The Vigo County Board of Commissioners Tuesday morning accepted preliminary designs for a new $57.5 million, 494-bed jail and directed consulting architects to proceed with more specific plans for the project.
The cost estimate is based on projected costs for the third quarter of 2019, when construction is scheduled to begin. However, the Terre Haute City Council won’t decide until at least Dec. 6 whether to rezone county-owned property on Prairieton Road, the commissioners’ preferred site for the jail.
Bob Murray, executive director of the Vigo County Taxpayers Association, asked whether commissioners have a “Plan B” in case the council denies the rezoning.

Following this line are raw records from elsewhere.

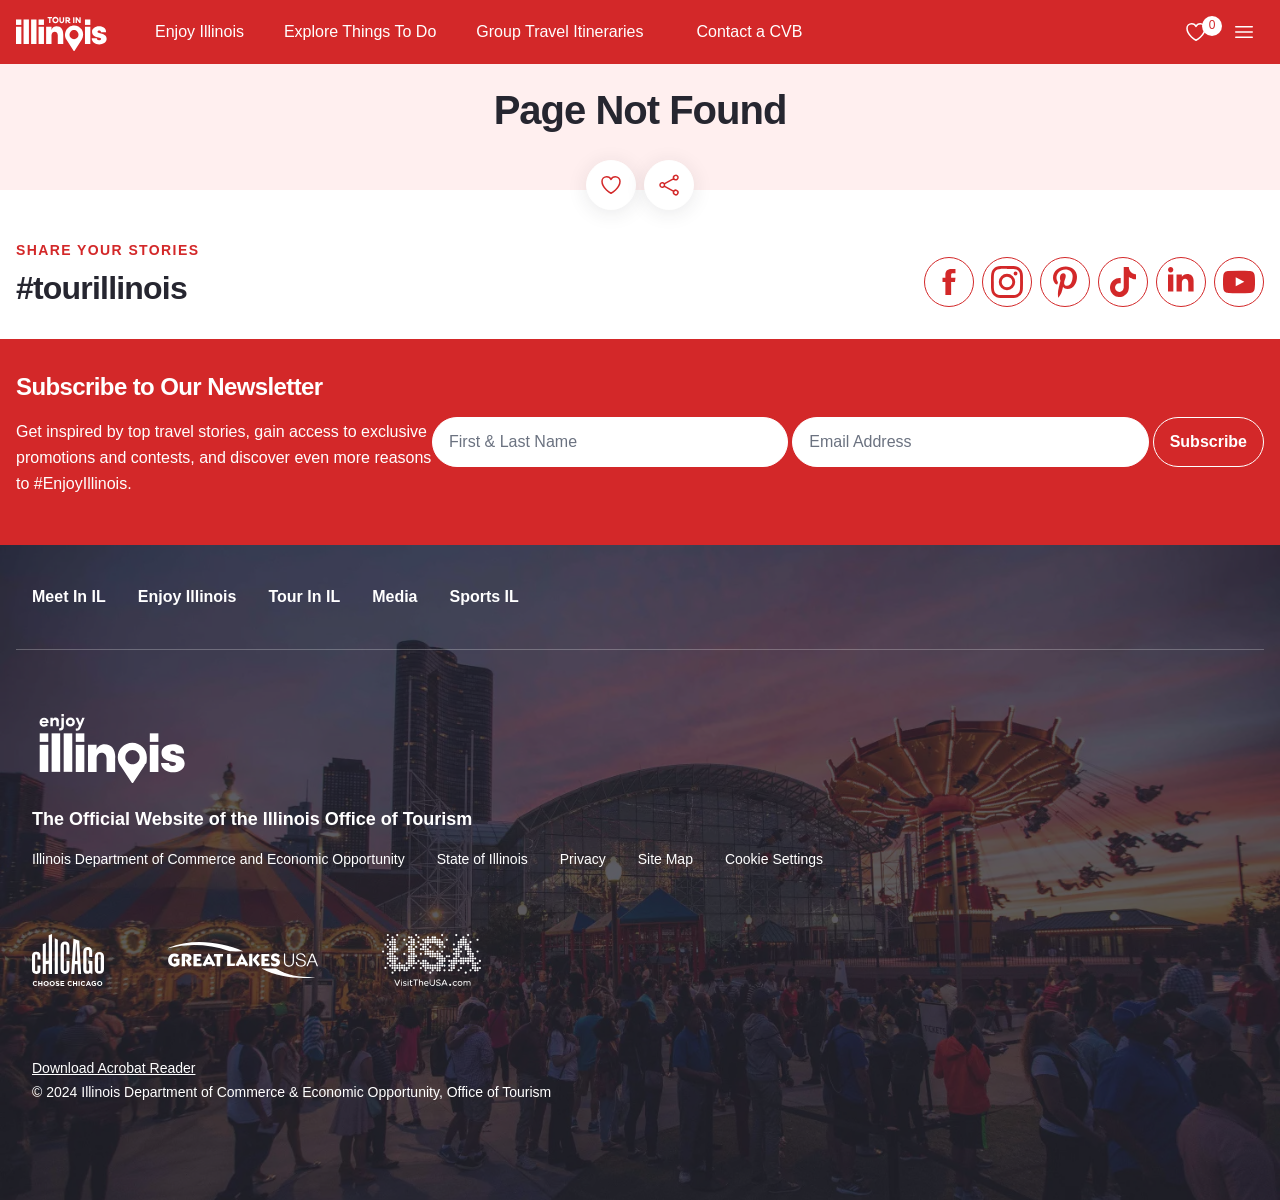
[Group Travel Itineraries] (660, 32)
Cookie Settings (774, 859)
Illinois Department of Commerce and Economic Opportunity (218, 859)
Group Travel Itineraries (559, 31)
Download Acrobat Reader (113, 1068)
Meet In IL (69, 596)
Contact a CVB (750, 31)
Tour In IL (304, 596)
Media (394, 596)
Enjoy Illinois (199, 31)
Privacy (583, 859)
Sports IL (484, 596)
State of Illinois (482, 859)
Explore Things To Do (360, 31)
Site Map (665, 859)
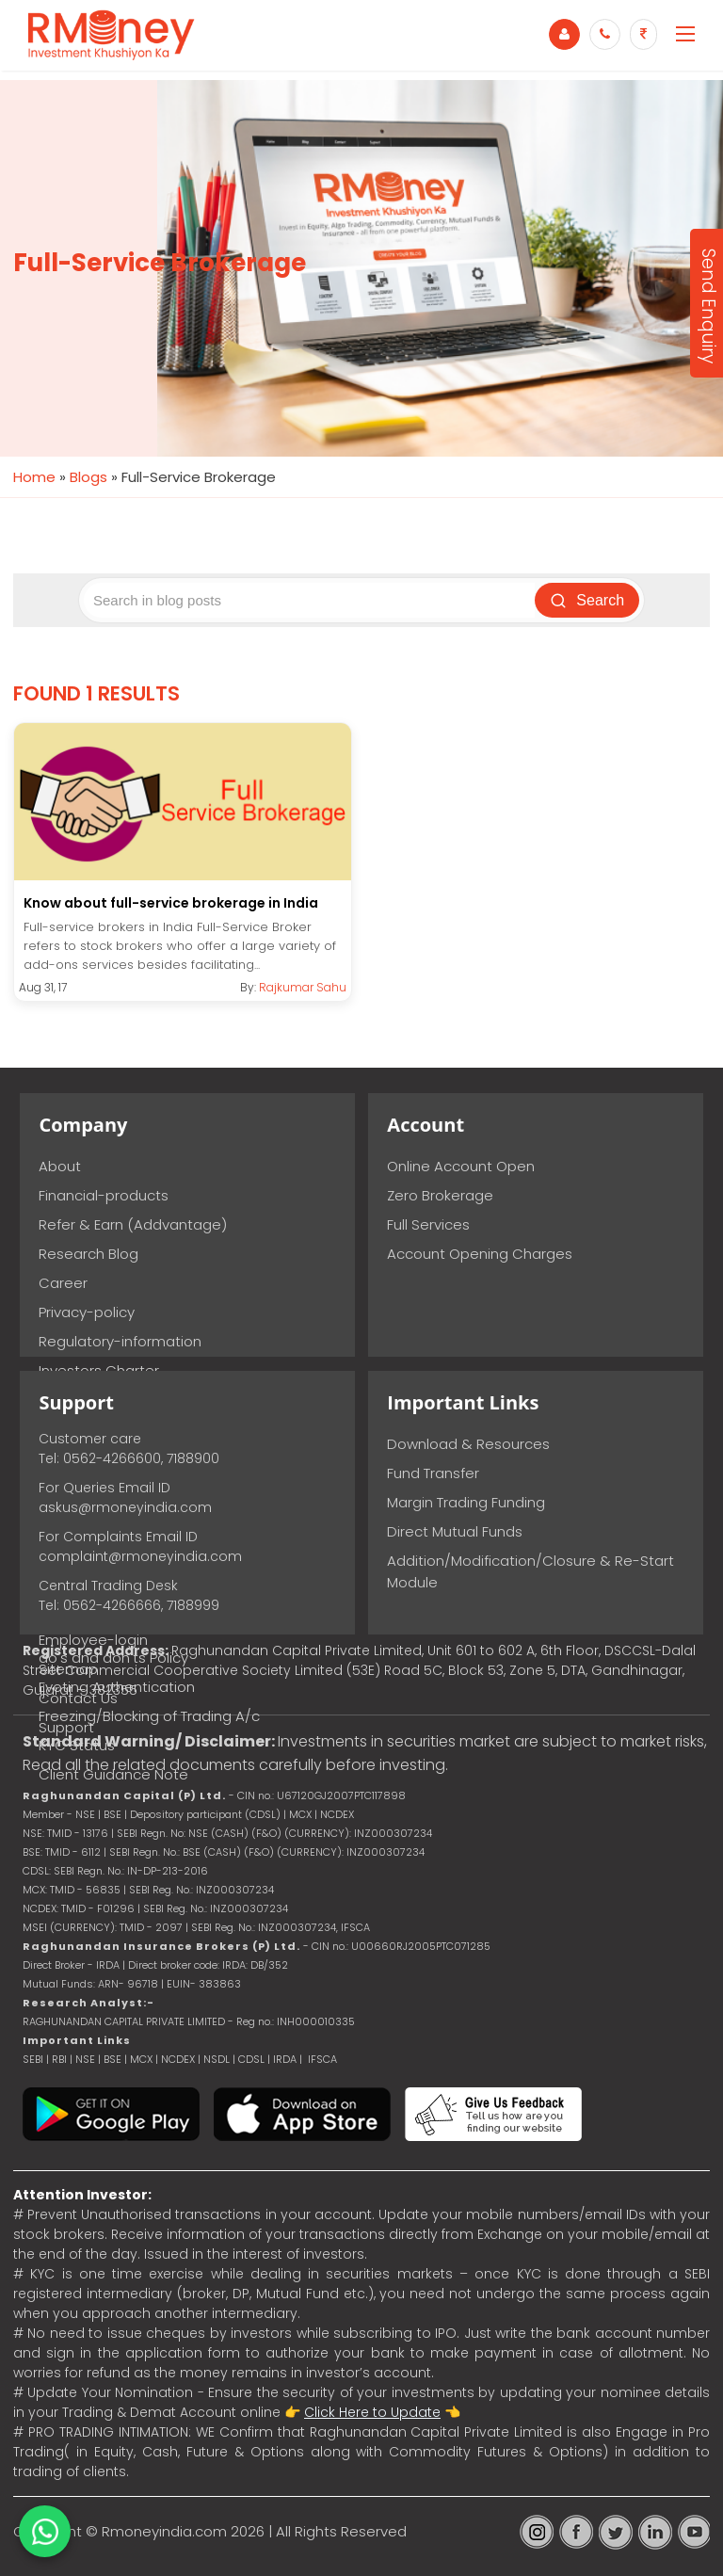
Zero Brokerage (440, 1195)
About (60, 1166)
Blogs (88, 477)
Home (34, 477)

“We will have; you have to have a Plan B always,” Commissioners President Judy Anderson said.
She declined to elaborate but quipped, “Everybody in the county’s got a Plan B.”
Commissioner Brad Anderson noted there is sufficient county-owned property at the Vigo County Industrial Park to accommodate a new jail.
Kevin Gardner, Vigo County assessor-elect, asked whether the jail might be moved further south on the site “to appease” site critics.
“That’s what we were trying to do is appease other people,” Judy Anderson said.
Leaders of Wabash River Beautification and Develop, commonly known as Riverscape, requested that the jail be built on the north side of the 64-acre International Paper site to allow other development on the property, she explained.
The size and cost of the jail have been reduced from $68 million and 528 beds proposed in 2016, said Eric Ratts, principal architect with DLZ Corp. The complex will occupy about 22 acres of the 64-acre site.
“We’ve had dozens of meetings to get to the point we are today,” Ratts said. “There’s been a lot of good faith by the commissioners, the sheriff’s office, (county) council, a lot of other folks. ... We have looked at every square inch of the building to try and reduce any square footages where we could.”
Plans for the new jail call for two pods of 220 beds each of general inmate housing in two levels, utilizing two-bed and four-bed cells where inmates can be separated by classification.
Remaining housing would include 24 beds in an inmate booking and processing area, 10 to 12 segregated cells, four padded cells and two detoxification units, according to DLZ’s designs.
The facility could be expanded with two additional 220-bed pods.
The design allows one person to monitor all 220 inmates in each pod, said Jeff Hirsch of DLZ.
The jail will have an indoor/outdoor exercise facility, dedicated classroom space and facilities for mental health treatment and inmates with special needs. It will use video visitation.
“Think of Skype,” said Hirsch. “Inmates (will) stay back in their housing units.”
Most jails are using video conferencing, he said, noting that it reduces the need to move inmates and helps reduce expenses.
The complex will also house a new sheriff’s office that will include a training room that could accommodate 75 people.
Landscape buffers would surround the property.
Completion of the jail would come in early 2021, according to a timetable outlined by Brian Kooistra, chief operations officer with Garmong Construction Services, the construction management firm on the project.